French photographer (1897-1984)

Maurice Tabard (July 12, 1897 – February 23, 1984) was a French photographer. Tabard was one of the leading photographers of the Surrealist movement, which he entered under the influence of his friend, American photographer Man Ray. His work was well known for incorporating solarization, superimposition and photomontage.

==Early life==
Tabard was born in Lyon, France in 1897 to a silk industrialist and an amateur musician. His first artistic experiences were as a pattern designer for silk textiles. In 1914, he and his father left Paris for New York, where he pursued photography at the New York Institute of Photography. He continued his studies through to 1920 with fellow photographer, Emile Brunel.

==Career==
Following the death of his father in 1922, Tabard became a professional portrait photographer for Backrach Studio in Baltimore. He went on to photograph important homes and well-known people, including future President Calvin Coolidge and his family.

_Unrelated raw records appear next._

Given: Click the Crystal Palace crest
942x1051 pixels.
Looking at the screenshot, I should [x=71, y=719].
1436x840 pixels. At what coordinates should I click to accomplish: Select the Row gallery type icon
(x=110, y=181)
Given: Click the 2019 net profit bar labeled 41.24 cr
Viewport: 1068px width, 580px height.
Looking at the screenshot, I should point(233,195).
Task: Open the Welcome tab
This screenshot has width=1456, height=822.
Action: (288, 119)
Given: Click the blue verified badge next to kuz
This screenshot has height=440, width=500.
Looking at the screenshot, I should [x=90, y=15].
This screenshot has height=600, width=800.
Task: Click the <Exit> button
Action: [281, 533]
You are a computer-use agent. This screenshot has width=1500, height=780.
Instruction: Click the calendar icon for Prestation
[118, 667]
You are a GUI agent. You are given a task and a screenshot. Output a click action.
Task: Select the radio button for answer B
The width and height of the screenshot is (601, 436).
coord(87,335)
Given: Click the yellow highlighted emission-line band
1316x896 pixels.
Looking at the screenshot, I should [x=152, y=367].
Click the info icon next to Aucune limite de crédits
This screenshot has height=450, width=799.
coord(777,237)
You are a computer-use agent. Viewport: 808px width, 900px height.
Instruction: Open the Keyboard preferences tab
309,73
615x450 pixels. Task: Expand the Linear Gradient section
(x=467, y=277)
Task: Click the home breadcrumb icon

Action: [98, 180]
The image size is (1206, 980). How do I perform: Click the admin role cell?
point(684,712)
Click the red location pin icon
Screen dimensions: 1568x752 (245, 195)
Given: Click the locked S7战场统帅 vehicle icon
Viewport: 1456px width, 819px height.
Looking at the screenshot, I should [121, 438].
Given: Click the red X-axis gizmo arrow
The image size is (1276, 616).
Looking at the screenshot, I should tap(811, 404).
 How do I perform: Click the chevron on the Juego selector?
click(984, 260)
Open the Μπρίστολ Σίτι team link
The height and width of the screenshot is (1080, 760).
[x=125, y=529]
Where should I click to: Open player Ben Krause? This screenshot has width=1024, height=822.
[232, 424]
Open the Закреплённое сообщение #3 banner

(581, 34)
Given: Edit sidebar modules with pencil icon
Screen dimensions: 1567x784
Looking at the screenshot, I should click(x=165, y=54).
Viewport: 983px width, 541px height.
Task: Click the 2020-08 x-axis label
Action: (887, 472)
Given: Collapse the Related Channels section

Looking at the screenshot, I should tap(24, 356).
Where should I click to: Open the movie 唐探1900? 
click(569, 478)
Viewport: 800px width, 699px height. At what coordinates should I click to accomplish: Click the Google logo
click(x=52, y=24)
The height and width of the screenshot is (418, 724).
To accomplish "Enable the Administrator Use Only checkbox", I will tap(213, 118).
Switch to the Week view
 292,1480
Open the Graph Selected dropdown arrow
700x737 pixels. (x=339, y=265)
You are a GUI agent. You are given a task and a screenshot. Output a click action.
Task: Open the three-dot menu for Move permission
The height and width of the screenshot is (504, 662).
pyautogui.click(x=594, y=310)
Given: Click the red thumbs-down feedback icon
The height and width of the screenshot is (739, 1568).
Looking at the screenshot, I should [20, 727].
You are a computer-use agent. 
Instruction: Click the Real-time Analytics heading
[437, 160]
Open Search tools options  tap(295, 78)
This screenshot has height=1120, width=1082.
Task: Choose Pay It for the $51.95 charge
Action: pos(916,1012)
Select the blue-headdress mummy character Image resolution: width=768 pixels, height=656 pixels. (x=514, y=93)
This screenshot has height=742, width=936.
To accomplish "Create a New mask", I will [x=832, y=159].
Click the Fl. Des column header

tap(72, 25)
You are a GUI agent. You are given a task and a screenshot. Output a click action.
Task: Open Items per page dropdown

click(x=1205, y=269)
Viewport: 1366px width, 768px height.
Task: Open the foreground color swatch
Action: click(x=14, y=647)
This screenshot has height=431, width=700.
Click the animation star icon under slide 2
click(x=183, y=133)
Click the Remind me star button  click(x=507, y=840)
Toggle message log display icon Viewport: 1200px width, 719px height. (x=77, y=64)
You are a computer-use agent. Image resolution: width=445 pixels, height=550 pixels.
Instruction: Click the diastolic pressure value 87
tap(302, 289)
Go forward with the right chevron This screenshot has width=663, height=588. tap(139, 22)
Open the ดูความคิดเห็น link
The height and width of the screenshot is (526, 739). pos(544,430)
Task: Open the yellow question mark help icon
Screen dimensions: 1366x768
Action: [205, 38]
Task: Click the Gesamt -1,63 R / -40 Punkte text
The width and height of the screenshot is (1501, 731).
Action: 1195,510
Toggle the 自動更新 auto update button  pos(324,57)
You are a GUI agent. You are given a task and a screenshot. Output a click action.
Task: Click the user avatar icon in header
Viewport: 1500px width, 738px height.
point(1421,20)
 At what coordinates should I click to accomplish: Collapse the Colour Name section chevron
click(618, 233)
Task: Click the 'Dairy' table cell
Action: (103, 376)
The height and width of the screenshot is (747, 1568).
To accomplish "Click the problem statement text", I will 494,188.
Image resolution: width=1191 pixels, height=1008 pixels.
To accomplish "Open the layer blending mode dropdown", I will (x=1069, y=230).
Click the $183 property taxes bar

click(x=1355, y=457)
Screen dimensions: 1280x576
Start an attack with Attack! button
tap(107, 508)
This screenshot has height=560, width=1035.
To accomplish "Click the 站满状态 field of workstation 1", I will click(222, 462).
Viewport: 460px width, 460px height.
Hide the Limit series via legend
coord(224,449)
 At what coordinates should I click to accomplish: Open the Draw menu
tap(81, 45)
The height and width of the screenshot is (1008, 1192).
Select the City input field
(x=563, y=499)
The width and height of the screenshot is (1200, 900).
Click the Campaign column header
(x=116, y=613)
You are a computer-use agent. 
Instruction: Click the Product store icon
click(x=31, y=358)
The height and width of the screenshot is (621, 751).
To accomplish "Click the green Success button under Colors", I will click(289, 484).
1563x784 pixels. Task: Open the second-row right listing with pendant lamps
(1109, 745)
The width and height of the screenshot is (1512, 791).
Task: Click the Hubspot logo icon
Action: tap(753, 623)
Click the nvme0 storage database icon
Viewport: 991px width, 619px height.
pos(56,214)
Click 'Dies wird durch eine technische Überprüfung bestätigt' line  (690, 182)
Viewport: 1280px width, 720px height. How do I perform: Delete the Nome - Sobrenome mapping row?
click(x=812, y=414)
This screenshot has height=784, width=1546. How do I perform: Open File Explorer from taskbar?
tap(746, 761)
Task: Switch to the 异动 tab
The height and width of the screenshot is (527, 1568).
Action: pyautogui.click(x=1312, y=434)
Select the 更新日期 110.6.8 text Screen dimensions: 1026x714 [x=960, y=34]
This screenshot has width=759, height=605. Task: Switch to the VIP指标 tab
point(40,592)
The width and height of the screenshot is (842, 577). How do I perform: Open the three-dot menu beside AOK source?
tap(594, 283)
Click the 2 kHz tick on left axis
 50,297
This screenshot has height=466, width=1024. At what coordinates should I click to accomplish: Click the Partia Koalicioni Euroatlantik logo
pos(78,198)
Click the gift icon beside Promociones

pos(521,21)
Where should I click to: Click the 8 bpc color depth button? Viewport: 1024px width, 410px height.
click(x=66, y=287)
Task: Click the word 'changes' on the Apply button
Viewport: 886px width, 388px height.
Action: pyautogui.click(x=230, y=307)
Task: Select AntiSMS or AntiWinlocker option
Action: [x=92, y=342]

In 1928, Tabard returned to Paris and became a fashion photographer. It was there he met Surrealist writer, Philippe Soupault, who in turn acquainted him with various prominent magazine editors including Lucien Vogel, Giron, and Alexey Brodovitch. He went on to work for a number of publications, such as Bifur, Vu, Harper’s Bazaar and Le Jardin des Modes. He made the acquaintance of Surrealists Man Ray and René Magritte, with his work beginning to reflect the influence of Surrealism. In the late 1920s, he also met Roger Parry, to whom he taught photography, and André Kertész. In 1929 his work was featured in the Film und Foto exhibition.

In 1951 Francis Quirk would curate an exhibit of his work at Lehigh University along with photographs by Ansel Adams.